A0208
Title: Exploring political narratives in European elections and their role for election success
Authors: Ivan Savin - ESCP Business School, Madrid campus (Spain) [presenting]
Jessica Birkholz - University of Bremen (Germany)
Peter Winker - University of Giessen (Germany)
Abstract: The role of political narratives for success in political elections is hard to overestimate. Political parties promising to combat, e.g., inflation, unemployment or climate change, can be more successful than their rivals if their message meets the concerns of their voters. Over the last fifty years, Europe has experienced several crucial changes, ranging from the fall of the Iron Curtain and the global economic recession that started in 2007 through the strengthening of the European Union as a political and economic union to military conflicts in Yugoslavia and Ukraine.
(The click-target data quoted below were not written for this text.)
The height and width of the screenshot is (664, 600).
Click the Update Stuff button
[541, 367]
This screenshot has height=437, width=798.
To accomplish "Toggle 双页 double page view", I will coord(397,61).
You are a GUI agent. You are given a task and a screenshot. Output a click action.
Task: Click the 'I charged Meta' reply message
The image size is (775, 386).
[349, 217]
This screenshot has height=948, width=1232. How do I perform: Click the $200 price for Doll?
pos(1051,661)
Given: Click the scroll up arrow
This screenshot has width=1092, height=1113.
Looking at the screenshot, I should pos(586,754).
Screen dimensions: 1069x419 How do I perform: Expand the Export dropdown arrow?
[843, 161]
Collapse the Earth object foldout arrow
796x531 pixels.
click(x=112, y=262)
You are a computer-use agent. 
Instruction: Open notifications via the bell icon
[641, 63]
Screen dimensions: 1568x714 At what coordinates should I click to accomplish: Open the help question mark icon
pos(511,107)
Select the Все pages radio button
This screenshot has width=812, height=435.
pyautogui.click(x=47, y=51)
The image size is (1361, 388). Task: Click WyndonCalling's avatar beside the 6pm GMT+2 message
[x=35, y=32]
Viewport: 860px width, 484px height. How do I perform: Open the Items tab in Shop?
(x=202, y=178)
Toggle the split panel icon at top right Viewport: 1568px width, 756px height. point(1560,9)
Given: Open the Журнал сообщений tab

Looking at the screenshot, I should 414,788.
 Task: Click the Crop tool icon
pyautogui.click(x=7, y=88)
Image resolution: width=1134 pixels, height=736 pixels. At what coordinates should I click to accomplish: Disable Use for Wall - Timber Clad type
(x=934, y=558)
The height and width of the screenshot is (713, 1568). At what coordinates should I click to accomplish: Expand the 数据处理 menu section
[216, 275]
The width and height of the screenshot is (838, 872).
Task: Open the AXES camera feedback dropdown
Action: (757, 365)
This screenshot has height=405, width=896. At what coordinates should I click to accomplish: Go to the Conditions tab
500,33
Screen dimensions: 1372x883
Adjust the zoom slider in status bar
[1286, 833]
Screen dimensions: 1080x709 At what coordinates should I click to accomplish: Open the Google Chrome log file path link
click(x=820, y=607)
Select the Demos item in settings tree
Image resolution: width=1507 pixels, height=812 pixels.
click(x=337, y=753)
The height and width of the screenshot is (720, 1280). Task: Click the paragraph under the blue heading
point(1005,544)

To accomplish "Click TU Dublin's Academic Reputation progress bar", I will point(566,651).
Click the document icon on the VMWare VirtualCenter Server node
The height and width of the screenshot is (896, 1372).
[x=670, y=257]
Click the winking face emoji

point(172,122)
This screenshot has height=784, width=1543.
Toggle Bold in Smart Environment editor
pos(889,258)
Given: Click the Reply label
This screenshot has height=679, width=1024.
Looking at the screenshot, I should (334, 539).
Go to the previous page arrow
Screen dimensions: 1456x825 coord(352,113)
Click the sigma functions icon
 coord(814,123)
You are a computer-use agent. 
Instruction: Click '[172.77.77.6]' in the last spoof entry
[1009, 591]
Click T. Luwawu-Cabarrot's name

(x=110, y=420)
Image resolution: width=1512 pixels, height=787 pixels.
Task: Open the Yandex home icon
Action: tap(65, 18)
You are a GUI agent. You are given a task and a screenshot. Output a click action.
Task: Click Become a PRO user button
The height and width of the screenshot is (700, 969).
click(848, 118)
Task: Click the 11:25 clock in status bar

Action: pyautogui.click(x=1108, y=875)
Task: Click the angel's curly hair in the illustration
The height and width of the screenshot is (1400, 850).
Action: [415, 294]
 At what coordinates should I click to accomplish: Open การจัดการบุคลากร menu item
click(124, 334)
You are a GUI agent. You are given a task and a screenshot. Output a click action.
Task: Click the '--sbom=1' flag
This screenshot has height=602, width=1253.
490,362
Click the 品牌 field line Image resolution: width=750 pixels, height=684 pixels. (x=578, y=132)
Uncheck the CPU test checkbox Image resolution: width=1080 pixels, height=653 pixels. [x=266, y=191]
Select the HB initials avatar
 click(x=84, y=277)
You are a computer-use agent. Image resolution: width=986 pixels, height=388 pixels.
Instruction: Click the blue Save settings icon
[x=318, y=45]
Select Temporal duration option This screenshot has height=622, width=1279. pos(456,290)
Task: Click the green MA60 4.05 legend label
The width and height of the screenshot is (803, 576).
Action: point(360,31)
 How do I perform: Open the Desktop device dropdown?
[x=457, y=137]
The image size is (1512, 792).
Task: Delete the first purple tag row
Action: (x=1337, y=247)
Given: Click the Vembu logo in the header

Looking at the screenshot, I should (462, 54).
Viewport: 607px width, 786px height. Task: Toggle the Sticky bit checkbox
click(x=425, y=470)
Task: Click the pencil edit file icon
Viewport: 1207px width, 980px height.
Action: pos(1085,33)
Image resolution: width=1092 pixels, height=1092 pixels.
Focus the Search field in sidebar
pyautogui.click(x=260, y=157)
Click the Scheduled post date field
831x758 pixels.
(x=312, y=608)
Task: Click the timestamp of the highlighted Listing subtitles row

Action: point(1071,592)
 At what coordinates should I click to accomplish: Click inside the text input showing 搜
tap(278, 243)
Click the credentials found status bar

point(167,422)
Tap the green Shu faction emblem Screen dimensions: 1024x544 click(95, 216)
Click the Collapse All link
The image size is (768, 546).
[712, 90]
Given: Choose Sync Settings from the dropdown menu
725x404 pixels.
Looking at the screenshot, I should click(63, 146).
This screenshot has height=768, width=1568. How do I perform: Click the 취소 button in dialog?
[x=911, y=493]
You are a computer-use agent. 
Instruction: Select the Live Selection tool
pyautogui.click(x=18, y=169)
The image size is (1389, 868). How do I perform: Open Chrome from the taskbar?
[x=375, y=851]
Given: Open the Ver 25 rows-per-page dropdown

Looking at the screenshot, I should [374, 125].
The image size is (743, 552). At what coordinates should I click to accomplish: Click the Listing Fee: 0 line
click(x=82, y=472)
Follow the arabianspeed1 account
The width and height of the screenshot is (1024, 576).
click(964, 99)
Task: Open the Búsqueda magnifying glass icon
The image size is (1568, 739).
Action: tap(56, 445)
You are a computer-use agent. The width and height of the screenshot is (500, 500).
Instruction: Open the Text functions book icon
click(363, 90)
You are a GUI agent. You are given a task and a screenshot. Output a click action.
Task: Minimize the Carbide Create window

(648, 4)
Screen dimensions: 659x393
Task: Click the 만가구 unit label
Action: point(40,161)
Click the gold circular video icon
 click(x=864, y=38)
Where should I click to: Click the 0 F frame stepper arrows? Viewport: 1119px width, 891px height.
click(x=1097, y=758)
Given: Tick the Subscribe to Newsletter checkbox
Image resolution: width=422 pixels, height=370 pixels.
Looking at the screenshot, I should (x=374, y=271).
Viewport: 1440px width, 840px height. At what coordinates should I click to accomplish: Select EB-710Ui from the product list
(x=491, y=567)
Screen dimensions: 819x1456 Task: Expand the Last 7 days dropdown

We plan to quantify the role of political narratives in fostering election success in European countries by considering country-specificities (e.g., their political system and history), their macroeconomic development, exposure to climate shocks, and the time of the election. We expect to build a map of political narratives present in European elections in the last half a century and demonstrate how different narratives were leading to better election results in different time periods and in different groups of countries (e.g. Western vs Eastern Europe, North vs South Europe). Quantifying the presence of different narratives in political party programs over time is the main purpose of the topic modelling method. We expect topics to capture different narratives political parties address during elections (poverty, unemployment, climate change, globalisation).